As usual, smart carts have their limitations. Since it’s still a relatively new technology, retailers are working out kinks in real time. On one shopping trip, a Caper Cart couldn’t identify any bakery items, as the PLU codes hadn’t been input yet; on another, a store clerk had to review video footage of the cart when a package of chicken salad scanned as a hot pepper cheese. 

Smart carts have a lot of advantages for retailers, including location sensing that allows for ads and coupons to show up on the screen when a customer walks near that item.

Mobile Apps: Easier for Customers… Easier for Thieves

Several chains have introduced mobile apps that allow customers to scan bar codes as they shop directly from their phones. As yet, this isn’t available at any Amazon stores, but Big Y, Stop & Shop/Giant, and select ShopRite locations have this technology enabled. 

A customer downloads the mobile app (typically separate from the retailer’s loyalty or ordering apps), then uses their phone camera to scan bar codes and bag groceries directly in the cart. On the way out, the customer either goes through a self-checkout to get a code or scans a QR code posted at a designated checkout station. 

No special technology is required, other than an app that interfaces directly with the customer’s phone camera, so these methods are very easy to use.

Although these apps have become widespread only recently, the idea dates back at least to 2005, when Stop & Shop introduced its Scan It mobile scanners. These handheld devices, located at the front of the store, allowed customers to scan the barcodes of items as they shopped.

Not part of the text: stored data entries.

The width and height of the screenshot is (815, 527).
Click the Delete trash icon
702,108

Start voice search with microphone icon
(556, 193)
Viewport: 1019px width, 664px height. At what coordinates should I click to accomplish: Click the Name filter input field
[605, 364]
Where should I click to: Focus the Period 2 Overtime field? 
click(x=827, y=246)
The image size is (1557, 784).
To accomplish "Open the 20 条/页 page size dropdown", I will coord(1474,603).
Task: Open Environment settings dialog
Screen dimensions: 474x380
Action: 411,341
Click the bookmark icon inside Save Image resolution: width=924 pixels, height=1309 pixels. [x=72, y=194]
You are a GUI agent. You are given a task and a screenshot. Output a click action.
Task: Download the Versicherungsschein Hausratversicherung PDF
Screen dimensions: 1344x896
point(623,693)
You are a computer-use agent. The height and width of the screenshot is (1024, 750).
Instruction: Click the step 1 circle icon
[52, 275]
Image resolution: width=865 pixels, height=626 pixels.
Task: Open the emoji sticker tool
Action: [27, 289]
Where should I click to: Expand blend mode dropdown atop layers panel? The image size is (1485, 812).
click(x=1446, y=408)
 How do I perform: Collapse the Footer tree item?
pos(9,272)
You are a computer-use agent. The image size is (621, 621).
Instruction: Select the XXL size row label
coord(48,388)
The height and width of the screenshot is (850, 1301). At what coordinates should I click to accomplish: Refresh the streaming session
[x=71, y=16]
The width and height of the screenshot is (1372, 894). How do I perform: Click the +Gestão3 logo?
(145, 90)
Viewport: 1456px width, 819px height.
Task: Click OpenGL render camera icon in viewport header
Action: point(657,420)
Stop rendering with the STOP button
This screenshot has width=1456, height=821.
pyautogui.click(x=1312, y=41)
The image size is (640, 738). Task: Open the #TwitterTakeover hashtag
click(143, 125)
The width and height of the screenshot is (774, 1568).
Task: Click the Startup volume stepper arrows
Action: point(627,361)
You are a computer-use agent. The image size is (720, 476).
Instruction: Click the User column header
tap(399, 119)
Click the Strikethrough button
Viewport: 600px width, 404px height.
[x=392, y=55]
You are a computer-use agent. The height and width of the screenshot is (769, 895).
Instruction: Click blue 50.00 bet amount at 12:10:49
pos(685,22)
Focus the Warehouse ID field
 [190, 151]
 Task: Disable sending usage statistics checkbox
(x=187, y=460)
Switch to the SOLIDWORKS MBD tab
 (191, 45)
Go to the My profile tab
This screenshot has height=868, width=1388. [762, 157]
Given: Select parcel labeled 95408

As with today’s apps and smart carts, the total order was visible on the screen. 

Many Ahold Delhaize stores still use Scan It devices, but the technology is now integrated with a mobile app, so the separate devices are no longer as necessary.

This process, though, puts a lot of trust in the customers to scan correctly. Wegmans, which used a similar app until 2022, cited inventory losses and shoplifting as the reasons why it ended the program. The retailers that still use the apps implement random audits to check customers’ totals, though of course that won’t catch every scanning error: intentional or not.

But while the technology is intended to reduce friction, the audits increase it. ShopRite’s audit procedure results in every item being re-scanned by a clerk. One example from another retailer of an order often flagged for review consisted only of a single bottle of water – something that should be easy to buy quickly. 

The truth is that no retailer has found the perfect checkout alternative yet, but these promising technology options  live on and are even expanding in a post-Amazon Fresh world.